◆ CONSIGNA:
Reproduce sin cambios el pasaje del texto sobre la legitimidad del poder estatal que comienza en "La justificación del" y termina en "laica del mundo.".

◆ TEXTO CITADO:
↓
La justificación del
poder estatal perdió toda su fuerza persuasiva al querer legitimarse en una
sociedad que promueve la igualdad y que ha desacralizado la realidad,
desplegando una visión laica del mundo.
En medio de este vacío
de significaciones, que le quita soporte legítimo al ejercicio del poder, el
carácter democrático de la legitimidad sólo puede venir de la eficacia del
consentimiento popular, de la soberanía del pueblo. Esta perspectiva de poder
ciudadano, no sólo es funcional al conjunto de circunstancias sociales, sino
que se convierte en una idea-fuerza que incita a la imaginación y al compromiso
militante.
Un elemento legitimador
que quiso sustituir el carácter mágico y la eficacia soberana del poder estatal,
fue el de la racionalidad ilustrada que, bajo el argumento de la
especialización profesional, buscó someter las decisiones colectivas a las
competencias cognoscitivas. El sentido de esta perspectiva racionalista llevó a
creer al tecnócrata que el derecho a gobernar está en su propia competencia y
saber, y no en el ascenso o la designación popular. La racionalidad técnica y
científica, convertida en tecnocracia, busca la aptitud de los medios, no de la
moralidad de los fines y, por tanto, no puede ofrecer las respuestas deseadas.
Poder y conocimiento sólo pueden convencer al ciudadano medio porque plantean
la ida de la idoneidad de los dirigentes y porque presuponen que el
comportamiento de éstos últimos encauzará sus acciones y su desempeño político
dentro de la legitimidad democrática que la investidura les demanda.
↑
◆ EXTRACTOS DE ENTRADAS:
↓
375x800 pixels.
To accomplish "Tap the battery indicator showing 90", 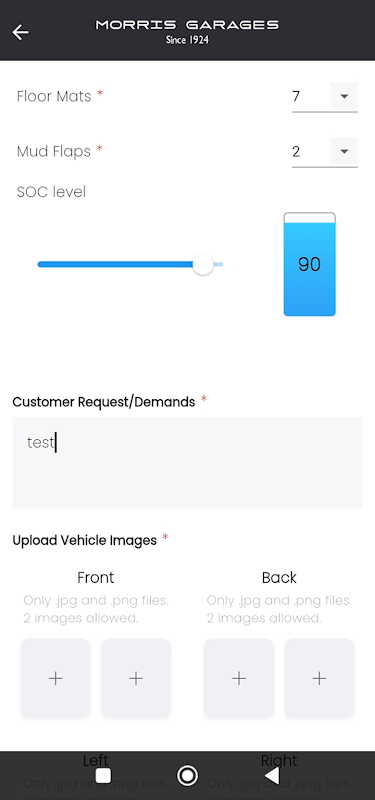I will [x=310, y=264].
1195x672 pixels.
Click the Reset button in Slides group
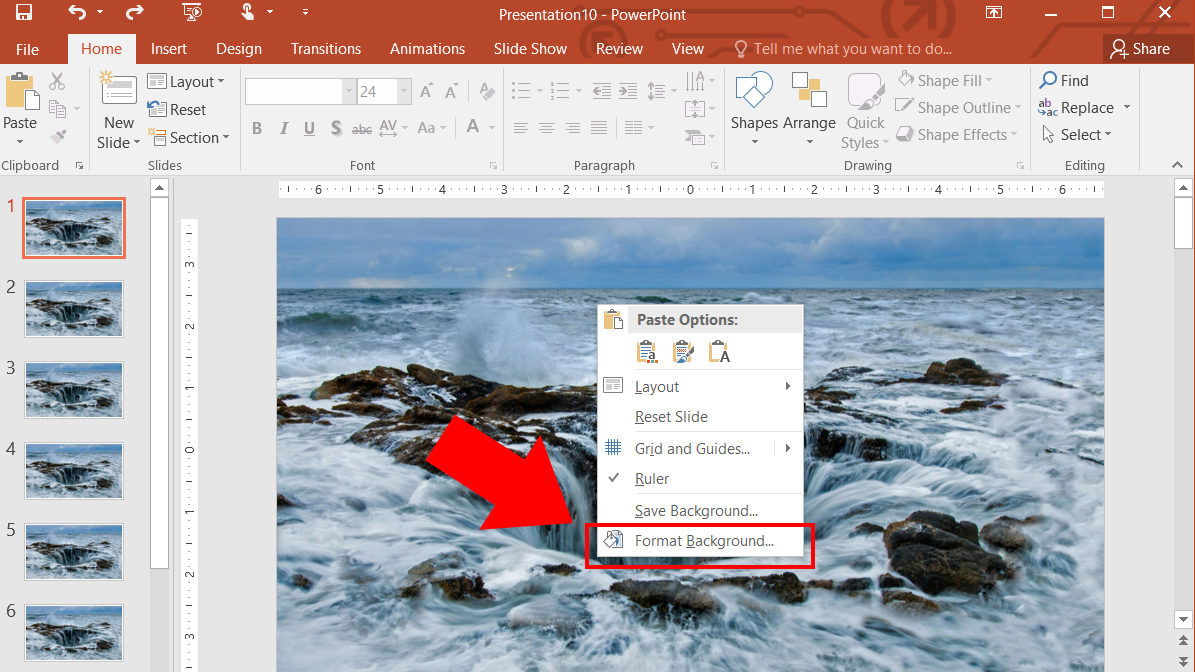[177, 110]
↑
◆ RESPUESTA ESCRITA:
La justificación del
poder estatal perdió toda su fuerza persuasiva al querer legitimarse en una
sociedad que promueve la igualdad y que ha desacralizado la realidad,
desplegando una visión laica del mundo.